## REQUIREMENT
Using the records that appear below, write out exactly the lines from the one with "This screenshot has height=250, width=333." through the one with "Given: Delete Exigência", keeping both end lines.

## EXTRACTED DATA
BEGIN

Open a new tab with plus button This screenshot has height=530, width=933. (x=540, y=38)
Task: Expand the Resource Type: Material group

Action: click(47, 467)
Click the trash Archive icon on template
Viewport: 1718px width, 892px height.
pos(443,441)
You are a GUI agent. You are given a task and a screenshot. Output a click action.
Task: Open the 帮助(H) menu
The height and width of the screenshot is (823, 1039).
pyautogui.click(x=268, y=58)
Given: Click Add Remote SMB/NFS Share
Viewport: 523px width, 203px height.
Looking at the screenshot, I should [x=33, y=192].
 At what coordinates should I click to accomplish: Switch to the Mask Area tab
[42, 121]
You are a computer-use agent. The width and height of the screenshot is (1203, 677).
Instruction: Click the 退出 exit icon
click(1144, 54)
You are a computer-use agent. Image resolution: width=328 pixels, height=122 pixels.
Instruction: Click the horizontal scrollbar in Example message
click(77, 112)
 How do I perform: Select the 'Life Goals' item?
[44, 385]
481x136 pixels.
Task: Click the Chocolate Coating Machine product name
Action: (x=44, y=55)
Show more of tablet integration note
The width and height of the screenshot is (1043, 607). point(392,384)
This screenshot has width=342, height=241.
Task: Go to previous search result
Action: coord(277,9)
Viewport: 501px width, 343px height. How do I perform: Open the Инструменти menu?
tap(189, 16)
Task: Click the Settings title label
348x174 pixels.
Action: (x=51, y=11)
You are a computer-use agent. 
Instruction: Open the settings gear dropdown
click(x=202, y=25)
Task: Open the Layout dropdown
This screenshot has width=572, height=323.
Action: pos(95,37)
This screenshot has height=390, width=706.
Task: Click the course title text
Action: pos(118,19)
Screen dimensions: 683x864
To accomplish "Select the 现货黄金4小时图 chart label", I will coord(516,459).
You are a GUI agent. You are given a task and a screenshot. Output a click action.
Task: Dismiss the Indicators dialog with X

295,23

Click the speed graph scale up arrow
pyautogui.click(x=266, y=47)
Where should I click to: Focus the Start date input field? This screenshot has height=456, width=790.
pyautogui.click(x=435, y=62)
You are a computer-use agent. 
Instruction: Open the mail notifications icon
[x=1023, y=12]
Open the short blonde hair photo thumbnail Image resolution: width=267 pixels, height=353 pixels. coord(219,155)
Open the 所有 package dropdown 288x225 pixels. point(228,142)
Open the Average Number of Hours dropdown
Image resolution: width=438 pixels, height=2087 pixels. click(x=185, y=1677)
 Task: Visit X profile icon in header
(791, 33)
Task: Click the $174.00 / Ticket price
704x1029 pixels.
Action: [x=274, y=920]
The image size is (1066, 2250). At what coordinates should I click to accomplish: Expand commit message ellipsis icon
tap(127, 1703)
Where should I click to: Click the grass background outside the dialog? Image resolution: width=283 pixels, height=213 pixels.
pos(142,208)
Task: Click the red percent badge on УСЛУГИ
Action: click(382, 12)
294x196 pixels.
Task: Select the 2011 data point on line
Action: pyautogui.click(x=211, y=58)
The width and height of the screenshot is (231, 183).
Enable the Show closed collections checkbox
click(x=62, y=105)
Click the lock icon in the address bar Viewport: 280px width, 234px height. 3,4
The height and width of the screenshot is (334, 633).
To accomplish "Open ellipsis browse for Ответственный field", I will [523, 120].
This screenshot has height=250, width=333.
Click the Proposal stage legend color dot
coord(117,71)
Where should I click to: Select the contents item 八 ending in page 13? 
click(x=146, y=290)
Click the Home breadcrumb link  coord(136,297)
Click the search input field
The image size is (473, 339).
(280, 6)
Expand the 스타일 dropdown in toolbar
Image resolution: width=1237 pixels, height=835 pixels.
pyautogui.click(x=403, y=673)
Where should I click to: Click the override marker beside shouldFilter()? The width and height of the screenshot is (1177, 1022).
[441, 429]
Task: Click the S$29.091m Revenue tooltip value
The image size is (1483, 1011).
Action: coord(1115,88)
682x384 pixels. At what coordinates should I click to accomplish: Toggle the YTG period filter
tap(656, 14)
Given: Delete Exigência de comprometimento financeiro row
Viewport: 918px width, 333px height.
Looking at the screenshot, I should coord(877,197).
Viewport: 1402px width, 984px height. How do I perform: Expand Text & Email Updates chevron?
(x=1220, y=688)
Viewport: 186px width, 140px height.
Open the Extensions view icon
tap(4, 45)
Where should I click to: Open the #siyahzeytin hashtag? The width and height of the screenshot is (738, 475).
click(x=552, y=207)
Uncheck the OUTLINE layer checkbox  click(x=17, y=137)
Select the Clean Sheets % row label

END

## PROBLEM SOLUTION
This screenshot has height=250, width=333.
Click the Proposal stage legend color dot
coord(117,71)
Where should I click to: Select the contents item 八 ending in page 13? 
click(x=146, y=290)
Click the Home breadcrumb link  coord(136,297)
Click the search input field
The image size is (473, 339).
(280, 6)
Expand the 스타일 dropdown in toolbar
Image resolution: width=1237 pixels, height=835 pixels.
pyautogui.click(x=403, y=673)
Where should I click to: Click the override marker beside shouldFilter()? The width and height of the screenshot is (1177, 1022).
[441, 429]
Task: Click the S$29.091m Revenue tooltip value
The image size is (1483, 1011).
Action: coord(1115,88)
682x384 pixels. At what coordinates should I click to accomplish: Toggle the YTG period filter
tap(656, 14)
Given: Delete Exigência de comprometimento financeiro row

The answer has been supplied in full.